*WORK ORDER:* Search the data below for "speech"; list each line that holds it.

Records drawn from a dataset
-----

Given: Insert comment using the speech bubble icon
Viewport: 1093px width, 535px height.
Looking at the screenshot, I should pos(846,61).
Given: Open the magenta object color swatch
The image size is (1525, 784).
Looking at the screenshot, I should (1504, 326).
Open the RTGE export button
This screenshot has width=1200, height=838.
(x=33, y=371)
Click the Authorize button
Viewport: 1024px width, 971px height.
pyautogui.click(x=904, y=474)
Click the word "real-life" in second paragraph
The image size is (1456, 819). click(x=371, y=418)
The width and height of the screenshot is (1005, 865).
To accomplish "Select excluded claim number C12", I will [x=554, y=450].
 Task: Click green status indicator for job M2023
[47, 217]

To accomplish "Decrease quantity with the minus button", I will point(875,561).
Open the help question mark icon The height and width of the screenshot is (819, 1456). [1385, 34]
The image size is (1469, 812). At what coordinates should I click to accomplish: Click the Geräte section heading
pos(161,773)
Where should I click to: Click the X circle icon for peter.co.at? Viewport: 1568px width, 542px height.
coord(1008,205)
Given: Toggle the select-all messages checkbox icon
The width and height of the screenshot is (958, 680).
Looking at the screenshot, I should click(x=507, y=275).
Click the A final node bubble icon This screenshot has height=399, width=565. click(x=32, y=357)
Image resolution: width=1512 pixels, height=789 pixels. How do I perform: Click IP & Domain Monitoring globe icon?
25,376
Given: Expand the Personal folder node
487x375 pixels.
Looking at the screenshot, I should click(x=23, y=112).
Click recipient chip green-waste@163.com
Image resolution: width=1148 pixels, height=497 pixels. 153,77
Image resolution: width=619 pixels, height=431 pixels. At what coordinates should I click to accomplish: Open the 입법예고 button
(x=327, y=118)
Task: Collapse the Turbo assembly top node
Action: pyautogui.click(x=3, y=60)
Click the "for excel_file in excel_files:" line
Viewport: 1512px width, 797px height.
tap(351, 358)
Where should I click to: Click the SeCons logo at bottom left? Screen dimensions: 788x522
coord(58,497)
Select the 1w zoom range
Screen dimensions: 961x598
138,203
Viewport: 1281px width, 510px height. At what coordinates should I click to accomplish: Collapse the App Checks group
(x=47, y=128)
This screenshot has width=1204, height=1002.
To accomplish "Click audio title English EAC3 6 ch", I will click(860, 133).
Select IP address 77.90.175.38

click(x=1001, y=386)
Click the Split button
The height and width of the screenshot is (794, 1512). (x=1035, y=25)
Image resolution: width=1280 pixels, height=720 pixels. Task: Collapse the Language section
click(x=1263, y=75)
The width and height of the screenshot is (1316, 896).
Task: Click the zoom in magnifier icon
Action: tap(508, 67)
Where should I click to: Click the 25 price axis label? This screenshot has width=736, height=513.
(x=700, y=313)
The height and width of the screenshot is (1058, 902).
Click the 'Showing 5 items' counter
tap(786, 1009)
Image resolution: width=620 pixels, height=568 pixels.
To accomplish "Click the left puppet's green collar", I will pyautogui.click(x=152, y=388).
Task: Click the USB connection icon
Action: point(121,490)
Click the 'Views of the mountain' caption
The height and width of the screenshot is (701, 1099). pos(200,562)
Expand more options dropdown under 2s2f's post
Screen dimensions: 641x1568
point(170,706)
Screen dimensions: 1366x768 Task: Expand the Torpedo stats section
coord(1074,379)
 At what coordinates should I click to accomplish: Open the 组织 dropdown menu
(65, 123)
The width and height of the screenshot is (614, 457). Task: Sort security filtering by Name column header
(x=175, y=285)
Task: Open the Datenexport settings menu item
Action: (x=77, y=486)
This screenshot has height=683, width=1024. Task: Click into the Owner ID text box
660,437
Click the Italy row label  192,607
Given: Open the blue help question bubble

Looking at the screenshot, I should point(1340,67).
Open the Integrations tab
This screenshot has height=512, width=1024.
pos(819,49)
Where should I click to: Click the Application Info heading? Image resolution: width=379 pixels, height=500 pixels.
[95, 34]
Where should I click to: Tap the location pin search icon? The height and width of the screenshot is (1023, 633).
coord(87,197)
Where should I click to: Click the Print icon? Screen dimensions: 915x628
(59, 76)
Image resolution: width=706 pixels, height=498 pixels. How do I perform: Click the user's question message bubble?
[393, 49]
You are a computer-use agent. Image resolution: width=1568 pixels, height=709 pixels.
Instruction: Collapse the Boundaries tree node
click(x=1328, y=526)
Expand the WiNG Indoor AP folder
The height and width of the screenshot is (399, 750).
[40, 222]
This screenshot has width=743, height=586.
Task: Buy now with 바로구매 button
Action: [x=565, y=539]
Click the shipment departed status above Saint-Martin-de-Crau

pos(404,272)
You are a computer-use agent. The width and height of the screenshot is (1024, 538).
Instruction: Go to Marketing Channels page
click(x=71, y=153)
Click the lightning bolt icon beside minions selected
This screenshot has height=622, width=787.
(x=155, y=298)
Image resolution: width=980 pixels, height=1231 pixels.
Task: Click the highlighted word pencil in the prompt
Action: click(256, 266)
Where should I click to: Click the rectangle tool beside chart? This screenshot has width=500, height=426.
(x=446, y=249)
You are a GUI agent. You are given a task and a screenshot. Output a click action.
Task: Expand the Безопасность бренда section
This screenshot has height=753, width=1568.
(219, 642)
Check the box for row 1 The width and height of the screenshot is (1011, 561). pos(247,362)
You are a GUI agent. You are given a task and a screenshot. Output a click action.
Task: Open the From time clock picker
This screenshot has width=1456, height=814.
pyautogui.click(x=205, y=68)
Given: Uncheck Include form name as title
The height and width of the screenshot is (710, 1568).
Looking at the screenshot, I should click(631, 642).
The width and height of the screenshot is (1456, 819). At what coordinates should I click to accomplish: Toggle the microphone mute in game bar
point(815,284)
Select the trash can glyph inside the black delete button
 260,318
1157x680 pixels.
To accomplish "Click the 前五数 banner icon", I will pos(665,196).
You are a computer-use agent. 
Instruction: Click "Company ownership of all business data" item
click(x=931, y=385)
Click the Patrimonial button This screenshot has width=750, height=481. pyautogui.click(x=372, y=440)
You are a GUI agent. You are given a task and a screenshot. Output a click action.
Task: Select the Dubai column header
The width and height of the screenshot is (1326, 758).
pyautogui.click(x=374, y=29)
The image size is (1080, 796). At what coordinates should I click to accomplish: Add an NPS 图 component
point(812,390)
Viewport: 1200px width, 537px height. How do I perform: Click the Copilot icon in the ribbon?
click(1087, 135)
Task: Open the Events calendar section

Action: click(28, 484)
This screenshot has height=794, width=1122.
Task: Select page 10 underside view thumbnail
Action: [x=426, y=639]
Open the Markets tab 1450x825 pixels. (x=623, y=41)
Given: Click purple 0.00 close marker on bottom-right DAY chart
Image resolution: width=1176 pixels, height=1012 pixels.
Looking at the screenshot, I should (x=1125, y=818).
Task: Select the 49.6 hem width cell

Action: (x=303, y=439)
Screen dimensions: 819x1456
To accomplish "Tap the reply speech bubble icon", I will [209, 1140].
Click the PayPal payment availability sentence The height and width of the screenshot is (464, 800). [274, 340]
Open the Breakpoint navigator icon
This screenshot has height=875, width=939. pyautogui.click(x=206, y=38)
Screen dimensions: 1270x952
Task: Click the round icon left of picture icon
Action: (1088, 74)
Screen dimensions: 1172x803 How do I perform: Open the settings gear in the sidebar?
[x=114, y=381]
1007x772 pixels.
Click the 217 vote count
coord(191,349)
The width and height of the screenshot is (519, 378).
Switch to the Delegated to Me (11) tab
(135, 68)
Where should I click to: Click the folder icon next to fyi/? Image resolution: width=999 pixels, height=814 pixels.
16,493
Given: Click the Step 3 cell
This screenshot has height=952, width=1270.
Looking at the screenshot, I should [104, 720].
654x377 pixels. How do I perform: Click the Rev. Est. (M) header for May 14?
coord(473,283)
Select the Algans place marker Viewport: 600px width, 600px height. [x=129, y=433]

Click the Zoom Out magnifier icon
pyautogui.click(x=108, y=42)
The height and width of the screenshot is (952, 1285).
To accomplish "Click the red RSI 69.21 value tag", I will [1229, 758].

-----

*YOUR RESPONSE:*
Given: Insert comment using the speech bubble icon
To accomplish "Tap the reply speech bubble icon", I will [209, 1140].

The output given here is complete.